For this task, copy the data that follows exactly, keeping every character.

──────── Material provided ────────

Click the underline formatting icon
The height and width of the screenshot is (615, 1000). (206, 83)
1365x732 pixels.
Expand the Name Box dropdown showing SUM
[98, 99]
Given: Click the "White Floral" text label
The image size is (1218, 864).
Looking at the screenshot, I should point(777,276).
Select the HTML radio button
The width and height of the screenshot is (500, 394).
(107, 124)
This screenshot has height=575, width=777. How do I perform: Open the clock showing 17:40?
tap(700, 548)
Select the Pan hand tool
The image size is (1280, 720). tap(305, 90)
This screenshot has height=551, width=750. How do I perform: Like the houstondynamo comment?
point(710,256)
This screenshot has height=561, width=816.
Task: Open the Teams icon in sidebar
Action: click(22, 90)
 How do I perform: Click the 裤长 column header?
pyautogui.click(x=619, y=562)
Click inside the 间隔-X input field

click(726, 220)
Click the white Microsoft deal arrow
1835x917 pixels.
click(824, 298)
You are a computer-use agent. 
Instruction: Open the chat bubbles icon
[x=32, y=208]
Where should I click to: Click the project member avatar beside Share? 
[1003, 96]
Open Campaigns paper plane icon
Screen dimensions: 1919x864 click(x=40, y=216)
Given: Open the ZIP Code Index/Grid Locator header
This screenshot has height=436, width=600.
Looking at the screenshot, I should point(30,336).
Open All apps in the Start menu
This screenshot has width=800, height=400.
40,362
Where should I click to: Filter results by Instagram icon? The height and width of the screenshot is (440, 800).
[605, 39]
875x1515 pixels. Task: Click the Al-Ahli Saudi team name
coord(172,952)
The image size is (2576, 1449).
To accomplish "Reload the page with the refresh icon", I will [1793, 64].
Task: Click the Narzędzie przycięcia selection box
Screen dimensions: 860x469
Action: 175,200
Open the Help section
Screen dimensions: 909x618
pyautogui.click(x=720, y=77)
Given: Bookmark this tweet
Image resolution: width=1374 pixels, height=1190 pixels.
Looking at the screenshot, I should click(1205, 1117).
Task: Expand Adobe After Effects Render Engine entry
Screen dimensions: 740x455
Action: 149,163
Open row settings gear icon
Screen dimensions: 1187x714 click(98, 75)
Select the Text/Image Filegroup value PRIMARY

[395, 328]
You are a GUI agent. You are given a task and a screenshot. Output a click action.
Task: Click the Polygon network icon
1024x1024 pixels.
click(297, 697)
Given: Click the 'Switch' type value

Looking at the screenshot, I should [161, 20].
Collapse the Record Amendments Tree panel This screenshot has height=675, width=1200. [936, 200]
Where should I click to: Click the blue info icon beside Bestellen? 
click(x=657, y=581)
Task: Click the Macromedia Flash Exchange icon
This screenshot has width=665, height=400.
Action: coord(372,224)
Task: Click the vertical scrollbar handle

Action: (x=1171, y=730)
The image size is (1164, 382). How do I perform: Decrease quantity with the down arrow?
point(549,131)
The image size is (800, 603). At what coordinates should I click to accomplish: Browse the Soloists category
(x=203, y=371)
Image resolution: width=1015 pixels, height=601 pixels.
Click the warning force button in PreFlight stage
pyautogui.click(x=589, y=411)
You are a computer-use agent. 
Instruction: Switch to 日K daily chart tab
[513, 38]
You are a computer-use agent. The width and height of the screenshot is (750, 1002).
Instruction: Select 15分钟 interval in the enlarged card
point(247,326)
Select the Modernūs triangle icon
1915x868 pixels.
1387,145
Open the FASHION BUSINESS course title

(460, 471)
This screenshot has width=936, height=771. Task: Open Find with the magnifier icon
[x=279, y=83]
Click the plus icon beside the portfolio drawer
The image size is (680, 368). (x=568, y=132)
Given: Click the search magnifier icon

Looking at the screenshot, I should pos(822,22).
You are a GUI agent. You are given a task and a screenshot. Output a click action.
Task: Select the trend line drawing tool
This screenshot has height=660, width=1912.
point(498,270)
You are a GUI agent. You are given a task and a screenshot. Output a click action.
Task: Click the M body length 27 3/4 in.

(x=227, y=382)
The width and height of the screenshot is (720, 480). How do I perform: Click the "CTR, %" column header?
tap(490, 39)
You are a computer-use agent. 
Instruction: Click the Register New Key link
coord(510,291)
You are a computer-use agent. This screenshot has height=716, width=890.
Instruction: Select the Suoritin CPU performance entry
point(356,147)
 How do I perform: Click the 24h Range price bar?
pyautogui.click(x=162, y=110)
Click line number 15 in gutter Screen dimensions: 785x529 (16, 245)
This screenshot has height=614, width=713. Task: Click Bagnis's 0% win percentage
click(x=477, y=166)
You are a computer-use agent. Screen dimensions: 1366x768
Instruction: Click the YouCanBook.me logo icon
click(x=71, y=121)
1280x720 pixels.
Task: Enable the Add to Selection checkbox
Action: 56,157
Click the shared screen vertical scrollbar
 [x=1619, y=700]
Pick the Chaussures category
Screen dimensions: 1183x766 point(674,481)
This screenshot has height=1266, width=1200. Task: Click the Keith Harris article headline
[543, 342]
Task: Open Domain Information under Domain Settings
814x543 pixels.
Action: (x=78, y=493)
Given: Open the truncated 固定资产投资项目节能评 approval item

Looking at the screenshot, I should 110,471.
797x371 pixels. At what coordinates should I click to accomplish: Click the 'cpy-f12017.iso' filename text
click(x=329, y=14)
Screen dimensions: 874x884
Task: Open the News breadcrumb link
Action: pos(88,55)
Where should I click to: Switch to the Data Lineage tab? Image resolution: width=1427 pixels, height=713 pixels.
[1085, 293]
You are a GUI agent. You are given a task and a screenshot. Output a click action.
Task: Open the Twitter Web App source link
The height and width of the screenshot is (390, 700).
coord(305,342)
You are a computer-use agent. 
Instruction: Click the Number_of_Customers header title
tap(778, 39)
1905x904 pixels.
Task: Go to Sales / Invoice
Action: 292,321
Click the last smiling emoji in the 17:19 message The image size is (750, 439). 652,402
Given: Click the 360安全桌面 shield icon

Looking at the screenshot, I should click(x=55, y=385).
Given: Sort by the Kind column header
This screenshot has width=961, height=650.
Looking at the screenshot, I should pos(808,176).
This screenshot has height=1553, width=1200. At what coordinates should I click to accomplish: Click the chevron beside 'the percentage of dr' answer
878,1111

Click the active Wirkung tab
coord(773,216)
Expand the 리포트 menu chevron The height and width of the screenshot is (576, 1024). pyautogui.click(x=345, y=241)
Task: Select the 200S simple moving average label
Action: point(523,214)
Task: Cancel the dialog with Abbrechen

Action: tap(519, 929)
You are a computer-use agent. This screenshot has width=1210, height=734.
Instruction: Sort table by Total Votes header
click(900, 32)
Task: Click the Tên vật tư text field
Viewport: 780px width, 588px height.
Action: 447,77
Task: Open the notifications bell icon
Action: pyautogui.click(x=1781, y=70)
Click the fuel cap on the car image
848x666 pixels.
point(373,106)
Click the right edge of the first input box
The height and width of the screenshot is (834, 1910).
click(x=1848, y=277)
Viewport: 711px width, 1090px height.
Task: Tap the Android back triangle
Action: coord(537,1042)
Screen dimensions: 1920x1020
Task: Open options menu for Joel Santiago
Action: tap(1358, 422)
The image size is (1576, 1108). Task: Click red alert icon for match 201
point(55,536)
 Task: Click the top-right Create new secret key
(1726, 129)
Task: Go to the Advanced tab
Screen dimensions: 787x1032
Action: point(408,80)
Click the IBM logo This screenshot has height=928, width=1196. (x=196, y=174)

────────

_Result below_:
Click the underline formatting icon
The height and width of the screenshot is (615, 1000). (206, 83)
1365x732 pixels.
Expand the Name Box dropdown showing SUM
[98, 99]
Given: Click the "White Floral" text label
The image size is (1218, 864).
Looking at the screenshot, I should point(777,276).
Select the HTML radio button
The width and height of the screenshot is (500, 394).
(107, 124)
This screenshot has height=575, width=777. How do I perform: Open the clock showing 17:40?
tap(700, 548)
Select the Pan hand tool
The image size is (1280, 720). tap(305, 90)
This screenshot has height=551, width=750. How do I perform: Like the houstondynamo comment?
point(710,256)
This screenshot has height=561, width=816.
Task: Open the Teams icon in sidebar
Action: click(22, 90)
 How do I perform: Click the 裤长 column header?
pyautogui.click(x=619, y=562)
Click inside the 间隔-X input field

click(726, 220)
Click the white Microsoft deal arrow
1835x917 pixels.
click(824, 298)
You are a computer-use agent. 
Instruction: Open the chat bubbles icon
[x=32, y=208]
Where should I click to: Click the project member avatar beside Share? 
[1003, 96]
Open Campaigns paper plane icon
Screen dimensions: 1919x864 click(x=40, y=216)
Given: Open the ZIP Code Index/Grid Locator header
This screenshot has height=436, width=600.
Looking at the screenshot, I should point(30,336).
Open All apps in the Start menu
This screenshot has width=800, height=400.
40,362
Where should I click to: Filter results by Instagram icon? The height and width of the screenshot is (440, 800).
[605, 39]
875x1515 pixels. Task: Click the Al-Ahli Saudi team name
coord(172,952)
The image size is (2576, 1449).
To accomplish "Reload the page with the refresh icon", I will [1793, 64].
Task: Click the Narzędzie przycięcia selection box
Screen dimensions: 860x469
Action: 175,200
Open the Help section
Screen dimensions: 909x618
pyautogui.click(x=720, y=77)
Given: Bookmark this tweet
Image resolution: width=1374 pixels, height=1190 pixels.
Looking at the screenshot, I should click(1205, 1117).
Task: Expand Adobe After Effects Render Engine entry
Screen dimensions: 740x455
Action: 149,163
Open row settings gear icon
Screen dimensions: 1187x714 click(98, 75)
Select the Text/Image Filegroup value PRIMARY

[395, 328]
You are a GUI agent. You are given a task and a screenshot. Output a click action.
Task: Click the Polygon network icon
1024x1024 pixels.
click(297, 697)
Given: Click the 'Switch' type value

Looking at the screenshot, I should [161, 20].
Collapse the Record Amendments Tree panel This screenshot has height=675, width=1200. [936, 200]
Where should I click to: Click the blue info icon beside Bestellen? 
click(x=657, y=581)
Task: Click the Macromedia Flash Exchange icon
This screenshot has width=665, height=400.
Action: coord(372,224)
Task: Click the vertical scrollbar handle

Action: (x=1171, y=730)
The image size is (1164, 382). How do I perform: Decrease quantity with the down arrow?
point(549,131)
The image size is (800, 603). At what coordinates should I click to accomplish: Browse the Soloists category
(x=203, y=371)
Image resolution: width=1015 pixels, height=601 pixels.
Click the warning force button in PreFlight stage
pyautogui.click(x=589, y=411)
You are a computer-use agent. 
Instruction: Switch to 日K daily chart tab
[513, 38]
You are a computer-use agent. The width and height of the screenshot is (750, 1002).
Instruction: Select 15分钟 interval in the enlarged card
point(247,326)
Select the Modernūs triangle icon
1915x868 pixels.
1387,145
Open the FASHION BUSINESS course title

(460, 471)
This screenshot has width=936, height=771. Task: Open Find with the magnifier icon
[x=279, y=83]
Click the plus icon beside the portfolio drawer
The image size is (680, 368). (x=568, y=132)
Given: Click the search magnifier icon

Looking at the screenshot, I should pos(822,22).
You are a GUI agent. You are given a task and a screenshot. Output a click action.
Task: Select the trend line drawing tool
This screenshot has height=660, width=1912.
point(498,270)
You are a GUI agent. You are given a task and a screenshot. Output a click action.
Task: Click the M body length 27 3/4 in.

(x=227, y=382)
The width and height of the screenshot is (720, 480). How do I perform: Click the "CTR, %" column header?
tap(490, 39)
You are a computer-use agent. 
Instruction: Click the Register New Key link
coord(510,291)
You are a computer-use agent. This screenshot has height=716, width=890.
Instruction: Select the Suoritin CPU performance entry
point(356,147)
 How do I perform: Click the 24h Range price bar?
pyautogui.click(x=162, y=110)
Click line number 15 in gutter Screen dimensions: 785x529 (16, 245)
This screenshot has height=614, width=713. Task: Click Bagnis's 0% win percentage
click(x=477, y=166)
You are a computer-use agent. Screen dimensions: 1366x768
Instruction: Click the YouCanBook.me logo icon
click(x=71, y=121)
1280x720 pixels.
Task: Enable the Add to Selection checkbox
Action: 56,157
Click the shared screen vertical scrollbar
 [x=1619, y=700]
Pick the Chaussures category
Screen dimensions: 1183x766 point(674,481)
This screenshot has height=1266, width=1200. Task: Click the Keith Harris article headline
[543, 342]
Task: Open Domain Information under Domain Settings
814x543 pixels.
Action: (x=78, y=493)
Given: Open the truncated 固定资产投资项目节能评 approval item

Looking at the screenshot, I should 110,471.
797x371 pixels. At what coordinates should I click to accomplish: Click the 'cpy-f12017.iso' filename text
click(x=329, y=14)
Screen dimensions: 874x884
Task: Open the News breadcrumb link
Action: pos(88,55)
Where should I click to: Switch to the Data Lineage tab? Image resolution: width=1427 pixels, height=713 pixels.
[1085, 293]
You are a GUI agent. You are given a task and a screenshot. Output a click action.
Task: Open the Twitter Web App source link
The height and width of the screenshot is (390, 700).
coord(305,342)
You are a computer-use agent. 
Instruction: Click the Number_of_Customers header title
tap(778, 39)
1905x904 pixels.
Task: Go to Sales / Invoice
Action: 292,321
Click the last smiling emoji in the 17:19 message The image size is (750, 439). 652,402
Given: Click the 360安全桌面 shield icon

Looking at the screenshot, I should click(x=55, y=385).
Given: Sort by the Kind column header
This screenshot has width=961, height=650.
Looking at the screenshot, I should pos(808,176).
This screenshot has height=1553, width=1200. At what coordinates should I click to accomplish: Click the chevron beside 'the percentage of dr' answer
878,1111

Click the active Wirkung tab
coord(773,216)
Expand the 리포트 menu chevron The height and width of the screenshot is (576, 1024). pyautogui.click(x=345, y=241)
Task: Select the 200S simple moving average label
Action: point(523,214)
Task: Cancel the dialog with Abbrechen

Action: tap(519, 929)
You are a computer-use agent. This screenshot has width=1210, height=734.
Instruction: Sort table by Total Votes header
click(900, 32)
Task: Click the Tên vật tư text field
Viewport: 780px width, 588px height.
Action: 447,77
Task: Open the notifications bell icon
Action: pyautogui.click(x=1781, y=70)
Click the fuel cap on the car image
848x666 pixels.
point(373,106)
Click the right edge of the first input box
The height and width of the screenshot is (834, 1910).
click(x=1848, y=277)
Viewport: 711px width, 1090px height.
Task: Tap the Android back triangle
Action: coord(537,1042)
Screen dimensions: 1920x1020
Task: Open options menu for Joel Santiago
Action: tap(1358, 422)
The image size is (1576, 1108). Task: Click red alert icon for match 201
point(55,536)
 Task: Click the top-right Create new secret key
(1726, 129)
Task: Go to the Advanced tab
Screen dimensions: 787x1032
Action: point(408,80)
Click the IBM logo This screenshot has height=928, width=1196. (x=196, y=174)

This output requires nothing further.